Once upon a time, Oklahomans lived through the dust bowl and Great Depression as subsistence farmers. They canned everything that was harvested for the winter, started seedlings as early as possible, cared for livestock, and cared about life skills. That was my Grandmother’s generation. Those are the people who were most dedicated to sacrifice & learning from their mistakes. Why? b/c their lives depended on their success. What happened after it was discovered that their farming techniques were the reason for the Dust Bowl? The country began to fix the land that it had ruined. The gov’t began putting together programs that provided employment for laborers and engineers. The Works Progress Administration (WPA) & the Civilian Conservation Corps (CCC) were created with the intention of staving off the effects of the Depression and providing some means by which to address the devastation of the ‘Roaring ’20’s and its irrational excess.
That was nearly 100 years ago, but despite all of our discoveries in genetics, plastics, production, transistors, telecommunications, biochemistry, & astrophysics, we still make the same mistakes made by the people back then.

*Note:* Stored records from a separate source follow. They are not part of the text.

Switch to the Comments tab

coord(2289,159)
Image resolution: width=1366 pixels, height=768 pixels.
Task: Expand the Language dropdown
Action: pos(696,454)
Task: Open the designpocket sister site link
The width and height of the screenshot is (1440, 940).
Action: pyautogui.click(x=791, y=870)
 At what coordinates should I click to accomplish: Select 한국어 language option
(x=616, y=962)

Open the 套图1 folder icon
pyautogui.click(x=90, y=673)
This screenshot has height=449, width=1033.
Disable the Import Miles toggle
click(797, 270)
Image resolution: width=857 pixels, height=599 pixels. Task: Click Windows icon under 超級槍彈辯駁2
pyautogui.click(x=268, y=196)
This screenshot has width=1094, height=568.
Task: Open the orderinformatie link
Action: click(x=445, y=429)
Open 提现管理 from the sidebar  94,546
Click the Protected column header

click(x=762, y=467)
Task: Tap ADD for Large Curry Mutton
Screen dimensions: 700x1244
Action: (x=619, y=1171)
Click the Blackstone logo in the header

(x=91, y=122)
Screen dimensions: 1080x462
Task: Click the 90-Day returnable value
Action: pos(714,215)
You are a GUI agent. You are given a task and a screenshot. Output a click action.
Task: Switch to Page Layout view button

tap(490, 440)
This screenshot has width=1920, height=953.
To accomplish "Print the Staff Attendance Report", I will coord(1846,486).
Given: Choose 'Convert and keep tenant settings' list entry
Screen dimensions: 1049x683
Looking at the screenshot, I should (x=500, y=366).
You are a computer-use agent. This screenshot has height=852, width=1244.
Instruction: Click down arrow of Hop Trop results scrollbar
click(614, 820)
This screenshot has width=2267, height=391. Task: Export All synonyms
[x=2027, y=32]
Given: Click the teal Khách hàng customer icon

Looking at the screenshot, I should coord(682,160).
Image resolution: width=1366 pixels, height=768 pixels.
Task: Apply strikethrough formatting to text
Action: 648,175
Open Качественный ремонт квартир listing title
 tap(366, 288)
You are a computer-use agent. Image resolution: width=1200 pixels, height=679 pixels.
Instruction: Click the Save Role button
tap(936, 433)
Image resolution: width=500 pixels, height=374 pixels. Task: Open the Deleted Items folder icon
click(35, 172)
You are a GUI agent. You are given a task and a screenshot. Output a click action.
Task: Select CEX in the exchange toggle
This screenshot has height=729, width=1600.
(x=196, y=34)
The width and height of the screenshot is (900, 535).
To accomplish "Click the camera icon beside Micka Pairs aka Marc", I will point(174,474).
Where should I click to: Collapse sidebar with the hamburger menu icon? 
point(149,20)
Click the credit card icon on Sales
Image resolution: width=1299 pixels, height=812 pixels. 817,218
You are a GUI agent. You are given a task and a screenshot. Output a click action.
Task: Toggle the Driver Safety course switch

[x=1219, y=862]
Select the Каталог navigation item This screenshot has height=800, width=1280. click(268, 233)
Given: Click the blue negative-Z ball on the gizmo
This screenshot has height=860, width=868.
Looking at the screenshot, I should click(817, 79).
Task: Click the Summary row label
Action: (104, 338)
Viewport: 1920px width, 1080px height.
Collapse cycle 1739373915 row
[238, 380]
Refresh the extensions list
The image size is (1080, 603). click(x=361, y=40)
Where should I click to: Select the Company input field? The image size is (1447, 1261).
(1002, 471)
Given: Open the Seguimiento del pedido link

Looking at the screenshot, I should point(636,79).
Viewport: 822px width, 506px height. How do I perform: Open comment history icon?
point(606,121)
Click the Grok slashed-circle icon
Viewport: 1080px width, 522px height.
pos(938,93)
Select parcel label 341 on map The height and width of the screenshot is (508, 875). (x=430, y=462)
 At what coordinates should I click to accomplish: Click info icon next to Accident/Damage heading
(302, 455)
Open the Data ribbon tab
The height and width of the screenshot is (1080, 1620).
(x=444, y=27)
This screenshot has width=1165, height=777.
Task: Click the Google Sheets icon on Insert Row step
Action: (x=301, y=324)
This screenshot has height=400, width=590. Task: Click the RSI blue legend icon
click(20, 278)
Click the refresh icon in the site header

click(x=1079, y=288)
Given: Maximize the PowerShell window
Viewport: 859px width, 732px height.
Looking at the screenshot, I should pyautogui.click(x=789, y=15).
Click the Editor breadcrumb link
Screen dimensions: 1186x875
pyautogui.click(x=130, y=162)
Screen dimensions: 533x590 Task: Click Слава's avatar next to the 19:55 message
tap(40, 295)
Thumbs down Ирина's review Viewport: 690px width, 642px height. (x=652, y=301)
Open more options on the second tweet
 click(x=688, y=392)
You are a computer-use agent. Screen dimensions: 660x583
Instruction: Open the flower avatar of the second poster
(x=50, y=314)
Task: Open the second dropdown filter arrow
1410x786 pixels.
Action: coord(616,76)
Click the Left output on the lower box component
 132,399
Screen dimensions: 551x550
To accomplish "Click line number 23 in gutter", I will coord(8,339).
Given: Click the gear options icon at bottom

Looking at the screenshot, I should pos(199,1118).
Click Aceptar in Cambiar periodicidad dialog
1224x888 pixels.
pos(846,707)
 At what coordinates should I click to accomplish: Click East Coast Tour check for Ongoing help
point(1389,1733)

The history of our country is ‘rich & poor’. Just like its people; we’re all some gradient of ‘melanin-rich’ & ‘melanin-poor’. However, the fundamental qualities that define the morality of a society go unobserved, so long as a country’s people are cozy & satisfied to the point of ‘ennui’. For those to whom ‘ennui’ is a foreign word, you’re correct. ‘Ennui’ is a French word that’s frequently used by writers & aspiring intellectuals (perhaps even myself?) to express the sense of ‘boredom’ that one feels from having become fulfilled and thus undesirous of action. That’s much how I see our current culture and its constituent citizenry. They’re cozy, comfortable, energy expenders, and I find their chosen-ignorance to be cowardly & w/out defense. I don’t think they’re all evil, and in most cases, they’re simply too weak, too pampered, or too ignorant to understand the challenge. I despise those qualities when I observe them in myself and I feel justified in criticizing others when I see them in them. We have to look at the problems, acknowledge that the legislation to shift market forces are artificial, and make the changes that will actually have a positive impact on the future generations of Oklahomans who will inherit the world we leave behind.
There’s nothing wrong helping someone break out of their ‘ennui’, in fact I think it’s a moral act & ethical responsibility for anyone trying to break free from their own.